The effect of Aga Khan University’s Examination Board on school curriculum of a private school in Karachi, Pakistan: A case study

Date of Award


Document Type


Degree Name

Master of Education (M. Ed.)


Institute for Educational Development, Karachi


Research shows that assessment plays a pivotal role in the teaching learning process. While some forms of assessment enhance teaching learning, others may inhibit it. Focusing on assessments, Aga Khan University Examination Board (AKU-EB) was established in 2003 to offer SSC certificate at the end of secondary schooling under the National Curriculum. Its objective was to restore the deteriorating standard of SSC certificate offered by schools affiliated with the Public Examination Boards. Many of the schools affiliated with the Public Board have shifted to the AKU-EB board after its inception. This study was conducted in order to seek to understand how changing from the Public Board to AKU-EB effects the curriculum of a private school in Karachi, Pakistan. In order to achieve this purpose, a case study approach in the qualitative paradigm was adopted. The research drew on semi-structured interviews of various stakeholders, including the Principal, teachers and students, classroom observations and document analysis as the sources of data collection.
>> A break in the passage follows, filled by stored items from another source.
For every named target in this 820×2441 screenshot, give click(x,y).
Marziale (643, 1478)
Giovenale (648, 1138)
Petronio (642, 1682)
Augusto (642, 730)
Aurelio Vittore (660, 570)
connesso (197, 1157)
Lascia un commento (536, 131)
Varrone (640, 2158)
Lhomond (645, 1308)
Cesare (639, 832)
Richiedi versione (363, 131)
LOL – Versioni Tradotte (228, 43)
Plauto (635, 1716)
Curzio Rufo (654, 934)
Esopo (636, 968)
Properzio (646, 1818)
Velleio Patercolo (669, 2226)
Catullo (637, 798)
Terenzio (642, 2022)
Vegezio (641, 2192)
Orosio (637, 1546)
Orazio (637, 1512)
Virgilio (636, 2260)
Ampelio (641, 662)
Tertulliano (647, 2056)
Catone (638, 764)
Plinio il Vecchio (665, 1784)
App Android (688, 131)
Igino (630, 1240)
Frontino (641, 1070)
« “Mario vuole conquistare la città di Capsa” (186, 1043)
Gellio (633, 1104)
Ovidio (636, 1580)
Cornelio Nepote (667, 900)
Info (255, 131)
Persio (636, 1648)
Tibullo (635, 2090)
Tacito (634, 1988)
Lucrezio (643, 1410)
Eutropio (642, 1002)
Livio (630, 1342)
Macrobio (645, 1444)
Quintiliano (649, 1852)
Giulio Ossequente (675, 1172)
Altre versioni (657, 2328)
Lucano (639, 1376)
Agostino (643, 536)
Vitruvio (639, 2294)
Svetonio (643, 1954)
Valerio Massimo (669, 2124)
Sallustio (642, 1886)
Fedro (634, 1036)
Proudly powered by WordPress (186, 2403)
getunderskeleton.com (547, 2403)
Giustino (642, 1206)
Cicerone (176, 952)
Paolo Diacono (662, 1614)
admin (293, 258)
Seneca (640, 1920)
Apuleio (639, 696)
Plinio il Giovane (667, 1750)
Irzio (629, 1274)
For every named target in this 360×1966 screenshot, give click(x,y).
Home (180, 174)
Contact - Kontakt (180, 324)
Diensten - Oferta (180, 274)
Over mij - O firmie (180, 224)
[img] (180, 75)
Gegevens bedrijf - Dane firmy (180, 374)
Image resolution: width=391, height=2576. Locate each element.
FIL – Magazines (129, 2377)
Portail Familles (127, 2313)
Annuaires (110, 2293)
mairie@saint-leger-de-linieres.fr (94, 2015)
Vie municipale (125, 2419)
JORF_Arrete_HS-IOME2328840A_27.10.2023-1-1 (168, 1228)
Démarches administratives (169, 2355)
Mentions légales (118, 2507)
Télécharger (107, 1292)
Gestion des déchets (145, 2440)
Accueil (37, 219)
The study findings revealed that the AKU-EB examination assesses the students, on the basis of the student learning outcomes (SLOs) of the National Curriculum at three cognitive levels - knowledge, understanding and application - rather than a prescribed textbook. This has been a major driving force for change. The teachers refer to multiple sources of information and the students are all familiar with the SLOs as prescribed in the examination syllabus. The study showed that there has been a major impact on the school curriculum by the change in the examination methodology. These effects, among others, include a paradigm shift in the teaching approach from traditional teaching to student-centered learning, opportunities for subject content integration, and students moving towards becoming independent self- learners. The teachers have moved towards collaborative lesson planning, and there is development of a positive teacher-student relationship. The study also showed that there has been a ripple effect on the lower secondary school curriculum. In the light of these findings, the study also makes recommendations and suggestions for future research.